Amid the competition for the advancement of artificial intelligence (AI), the U.S. has tightened its restrictions on chip deliveries to China. Nvidia’s H800 and A800 chips, from the Californian semiconductor group, are expected to be particularly affected by the new regulations. Nvidia’s technology plays a pivotal role in the learning of AI systems globally.
Orders Exceeding $5 Billion
The previous phase of U.S. export restrictions had already halted the sale of Nvidia’s H100 and A100 chip systems to China. These chips are used by major Western companies to develop their AI software, such as the chatbot ChatGPT. Nvidia quickly developed the lighter versions, H800 and A800, which were below the prohibition threshold since they exchange data slower than the top-tier models.

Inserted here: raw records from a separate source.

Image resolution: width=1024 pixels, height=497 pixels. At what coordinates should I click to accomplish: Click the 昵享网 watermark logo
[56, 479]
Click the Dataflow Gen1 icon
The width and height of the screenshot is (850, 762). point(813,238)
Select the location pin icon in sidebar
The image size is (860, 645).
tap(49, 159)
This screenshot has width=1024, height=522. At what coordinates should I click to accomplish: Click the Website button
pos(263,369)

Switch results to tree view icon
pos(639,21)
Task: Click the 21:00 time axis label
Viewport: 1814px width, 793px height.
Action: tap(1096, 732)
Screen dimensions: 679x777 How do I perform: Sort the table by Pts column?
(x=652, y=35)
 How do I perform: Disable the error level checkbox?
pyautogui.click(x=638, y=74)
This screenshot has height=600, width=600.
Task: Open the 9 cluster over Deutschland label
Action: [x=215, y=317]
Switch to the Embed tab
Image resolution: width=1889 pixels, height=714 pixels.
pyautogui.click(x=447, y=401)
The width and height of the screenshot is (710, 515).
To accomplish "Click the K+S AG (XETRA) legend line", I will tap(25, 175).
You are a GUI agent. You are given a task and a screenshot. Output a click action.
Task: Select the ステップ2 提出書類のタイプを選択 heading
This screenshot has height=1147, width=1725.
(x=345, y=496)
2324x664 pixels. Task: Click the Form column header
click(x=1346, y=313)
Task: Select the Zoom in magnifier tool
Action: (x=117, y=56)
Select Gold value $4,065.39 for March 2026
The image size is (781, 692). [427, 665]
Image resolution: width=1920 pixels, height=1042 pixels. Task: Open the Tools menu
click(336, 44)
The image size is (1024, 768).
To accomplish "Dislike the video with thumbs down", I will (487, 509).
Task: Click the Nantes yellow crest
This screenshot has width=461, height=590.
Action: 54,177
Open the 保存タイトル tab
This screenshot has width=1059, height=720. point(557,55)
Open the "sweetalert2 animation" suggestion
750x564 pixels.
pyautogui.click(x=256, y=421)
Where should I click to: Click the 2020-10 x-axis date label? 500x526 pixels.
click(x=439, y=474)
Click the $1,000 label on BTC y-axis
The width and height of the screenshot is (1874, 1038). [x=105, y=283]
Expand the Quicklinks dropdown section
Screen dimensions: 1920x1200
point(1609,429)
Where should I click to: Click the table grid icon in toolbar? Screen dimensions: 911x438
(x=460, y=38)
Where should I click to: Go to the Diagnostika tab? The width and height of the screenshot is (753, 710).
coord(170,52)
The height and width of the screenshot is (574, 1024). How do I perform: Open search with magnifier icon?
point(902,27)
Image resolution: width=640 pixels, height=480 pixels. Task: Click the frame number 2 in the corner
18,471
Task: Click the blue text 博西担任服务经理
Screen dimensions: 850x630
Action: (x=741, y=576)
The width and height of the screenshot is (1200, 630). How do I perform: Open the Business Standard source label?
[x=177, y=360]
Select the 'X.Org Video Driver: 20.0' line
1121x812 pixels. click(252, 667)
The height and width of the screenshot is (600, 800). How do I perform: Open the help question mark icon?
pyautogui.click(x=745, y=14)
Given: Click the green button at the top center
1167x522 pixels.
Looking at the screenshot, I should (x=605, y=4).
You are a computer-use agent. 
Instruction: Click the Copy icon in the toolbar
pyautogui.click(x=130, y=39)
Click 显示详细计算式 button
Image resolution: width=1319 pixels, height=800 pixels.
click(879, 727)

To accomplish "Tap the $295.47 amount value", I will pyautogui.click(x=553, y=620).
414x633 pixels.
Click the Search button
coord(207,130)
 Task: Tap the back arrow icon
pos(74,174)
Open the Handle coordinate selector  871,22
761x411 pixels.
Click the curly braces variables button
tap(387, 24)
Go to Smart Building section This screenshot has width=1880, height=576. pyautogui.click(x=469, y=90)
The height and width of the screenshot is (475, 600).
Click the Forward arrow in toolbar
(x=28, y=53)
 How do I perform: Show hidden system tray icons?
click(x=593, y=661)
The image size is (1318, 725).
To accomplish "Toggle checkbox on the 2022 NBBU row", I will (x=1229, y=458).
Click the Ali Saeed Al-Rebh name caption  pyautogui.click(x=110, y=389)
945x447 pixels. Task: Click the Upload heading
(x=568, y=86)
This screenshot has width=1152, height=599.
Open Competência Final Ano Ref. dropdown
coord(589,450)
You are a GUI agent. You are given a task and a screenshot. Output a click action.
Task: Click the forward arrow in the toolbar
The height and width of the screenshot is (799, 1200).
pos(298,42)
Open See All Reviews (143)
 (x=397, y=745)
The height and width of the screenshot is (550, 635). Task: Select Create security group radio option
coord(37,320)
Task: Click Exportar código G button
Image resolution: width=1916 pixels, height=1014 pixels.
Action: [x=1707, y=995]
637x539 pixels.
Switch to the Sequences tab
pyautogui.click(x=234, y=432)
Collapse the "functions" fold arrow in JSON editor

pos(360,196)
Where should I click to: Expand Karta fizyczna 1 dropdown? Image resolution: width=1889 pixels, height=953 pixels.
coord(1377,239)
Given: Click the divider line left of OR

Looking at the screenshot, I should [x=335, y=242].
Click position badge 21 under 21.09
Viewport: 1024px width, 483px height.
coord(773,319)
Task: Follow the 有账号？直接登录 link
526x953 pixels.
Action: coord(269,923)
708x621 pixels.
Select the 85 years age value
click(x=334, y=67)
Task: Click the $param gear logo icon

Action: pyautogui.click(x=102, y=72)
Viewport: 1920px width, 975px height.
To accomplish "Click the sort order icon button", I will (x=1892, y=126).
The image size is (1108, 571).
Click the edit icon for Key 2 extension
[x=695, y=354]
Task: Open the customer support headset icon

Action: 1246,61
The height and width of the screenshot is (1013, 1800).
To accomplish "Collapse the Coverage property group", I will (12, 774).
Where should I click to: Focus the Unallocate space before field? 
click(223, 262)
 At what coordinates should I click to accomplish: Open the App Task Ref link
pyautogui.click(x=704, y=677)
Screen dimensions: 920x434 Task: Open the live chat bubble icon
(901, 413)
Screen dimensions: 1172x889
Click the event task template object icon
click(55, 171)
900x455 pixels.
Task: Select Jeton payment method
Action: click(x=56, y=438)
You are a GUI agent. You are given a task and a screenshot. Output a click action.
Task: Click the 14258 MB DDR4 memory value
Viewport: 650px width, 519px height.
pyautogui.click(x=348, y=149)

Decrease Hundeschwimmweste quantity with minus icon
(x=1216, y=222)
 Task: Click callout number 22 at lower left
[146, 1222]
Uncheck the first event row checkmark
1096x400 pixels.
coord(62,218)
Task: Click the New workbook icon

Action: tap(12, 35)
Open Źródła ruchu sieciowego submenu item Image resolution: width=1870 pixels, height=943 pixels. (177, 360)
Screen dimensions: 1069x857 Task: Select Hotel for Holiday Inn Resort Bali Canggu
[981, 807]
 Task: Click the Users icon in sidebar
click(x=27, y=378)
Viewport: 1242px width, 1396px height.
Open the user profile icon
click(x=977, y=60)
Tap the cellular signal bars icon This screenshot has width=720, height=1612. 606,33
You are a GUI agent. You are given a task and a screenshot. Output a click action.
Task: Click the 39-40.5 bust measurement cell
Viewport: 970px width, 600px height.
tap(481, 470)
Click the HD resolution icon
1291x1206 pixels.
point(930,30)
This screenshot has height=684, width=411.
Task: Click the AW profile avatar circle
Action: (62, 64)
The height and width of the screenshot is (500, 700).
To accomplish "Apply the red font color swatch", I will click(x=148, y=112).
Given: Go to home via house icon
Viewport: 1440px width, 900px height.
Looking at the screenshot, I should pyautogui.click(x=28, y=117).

The new export restrictions are expected to significantly impact Nvidia’s operations. Based on earlier data, Nvidia received orders worth around five billion dollars for these chip systems. It remains unclear how many of these orders can be fulfilled before the new U.S. restrictions take effect. Nvidia’s stock price dropped nearly five percent following the announcement of the new export rules.
China Aims to Develop Its Own Technology
Through these trade restrictions, the U.S. government aims to prevent China from accessing cutting-edge American technology for military use. Consequently, China is pushing to develop its own chip technology and has recently showcased some advancements. This progress is one of the reasons why a tightening of U.S. measures was anticipated.
Meanwhile, warnings have been issued in recent months by the U.S. chip sector. They suggest that overly stringent restrictions could harm the operations of American companies like Nvidia. Yesterday, stock prices for chip suppliers like Intel and AMD also saw a decline.